= Fernand Brouez =

Fernand Brouez (1861, in Wasmes – 1900, in Brussels) was the founder and publisher of La Société Nouvelle (The New Society). He initially edited the magazine with Belgian-born Arthur James, whom he met at the Université Libre de Bruxelles', and after 1889 with various other individuals.

The second son of Jules Brouez and Victorine Sapin, Fernand and his older brother Paul both enrolled at the Université Libre de Bruxelles, where Fernand initially failed at his studies. Switching between philosophy, law and medicine, he had still not placed his candidacy for a doctorate by the age of 29. Yet he managed to surround himself with the elite of Belgian, international intellectuals and artists of the time.

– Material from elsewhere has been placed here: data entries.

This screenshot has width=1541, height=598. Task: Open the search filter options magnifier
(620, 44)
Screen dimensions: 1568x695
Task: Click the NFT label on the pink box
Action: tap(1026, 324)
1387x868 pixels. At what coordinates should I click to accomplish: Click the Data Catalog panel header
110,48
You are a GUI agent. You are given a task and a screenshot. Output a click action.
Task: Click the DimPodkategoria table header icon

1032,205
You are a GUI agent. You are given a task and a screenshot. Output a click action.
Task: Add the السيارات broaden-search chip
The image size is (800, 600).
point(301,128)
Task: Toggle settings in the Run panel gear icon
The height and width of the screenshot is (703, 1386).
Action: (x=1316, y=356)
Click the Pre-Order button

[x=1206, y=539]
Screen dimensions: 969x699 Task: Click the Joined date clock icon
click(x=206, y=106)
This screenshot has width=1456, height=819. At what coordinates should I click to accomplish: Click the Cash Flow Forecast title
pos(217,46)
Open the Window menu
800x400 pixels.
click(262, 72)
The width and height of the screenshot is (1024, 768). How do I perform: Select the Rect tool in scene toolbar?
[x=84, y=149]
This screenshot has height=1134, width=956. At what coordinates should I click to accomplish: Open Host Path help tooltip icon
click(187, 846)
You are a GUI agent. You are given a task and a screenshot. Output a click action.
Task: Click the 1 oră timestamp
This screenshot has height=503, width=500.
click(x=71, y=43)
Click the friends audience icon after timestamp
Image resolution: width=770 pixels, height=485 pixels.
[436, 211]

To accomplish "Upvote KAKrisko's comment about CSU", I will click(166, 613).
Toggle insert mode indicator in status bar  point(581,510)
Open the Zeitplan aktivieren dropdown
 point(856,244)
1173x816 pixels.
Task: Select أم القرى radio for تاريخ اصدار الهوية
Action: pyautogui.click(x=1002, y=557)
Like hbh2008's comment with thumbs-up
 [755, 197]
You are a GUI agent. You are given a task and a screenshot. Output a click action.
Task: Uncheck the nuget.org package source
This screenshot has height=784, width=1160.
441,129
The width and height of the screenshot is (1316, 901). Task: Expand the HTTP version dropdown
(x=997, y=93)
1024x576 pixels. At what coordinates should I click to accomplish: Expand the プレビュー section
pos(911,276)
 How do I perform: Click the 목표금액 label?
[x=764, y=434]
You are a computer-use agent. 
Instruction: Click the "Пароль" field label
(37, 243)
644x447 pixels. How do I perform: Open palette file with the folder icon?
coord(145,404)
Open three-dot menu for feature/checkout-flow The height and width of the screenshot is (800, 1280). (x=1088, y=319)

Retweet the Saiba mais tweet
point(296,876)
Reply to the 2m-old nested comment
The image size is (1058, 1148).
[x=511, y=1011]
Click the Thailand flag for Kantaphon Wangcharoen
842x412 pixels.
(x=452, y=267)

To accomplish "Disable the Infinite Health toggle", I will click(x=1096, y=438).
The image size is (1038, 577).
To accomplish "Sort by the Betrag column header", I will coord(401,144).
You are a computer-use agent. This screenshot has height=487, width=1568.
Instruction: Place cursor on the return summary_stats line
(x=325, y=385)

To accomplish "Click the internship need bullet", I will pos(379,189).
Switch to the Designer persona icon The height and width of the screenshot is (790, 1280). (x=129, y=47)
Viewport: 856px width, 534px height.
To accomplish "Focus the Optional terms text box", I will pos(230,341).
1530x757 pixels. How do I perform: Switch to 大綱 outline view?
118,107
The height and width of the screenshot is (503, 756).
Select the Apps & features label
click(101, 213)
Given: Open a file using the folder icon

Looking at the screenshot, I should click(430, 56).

He believed in socialism and social conscience. On 20 November 1884, the first edition of La Société Nouvelle was published, financed by his father Jules Brouez. It would become the most important magazine on social issues, arts, sciences and literature of the epoch. Fernand Brouez's contribution to French speaking Europe remains unparalleled. He fell victim to syphilis, either by sexual contact, his future wife being a possible silent carrier given her past, or according to several credible sources, from a cut at a course in anatomy when studying medicine. In 1896 he married Cornelia Hubertina Doff (1858-1942), the later Neel Doff. The character of André in her second book, Keetje, is based upon Fernand Brouez. Fernand Brouez was buried in the Brouez family vault at the Ixelles Cemetery on 3 July 1900.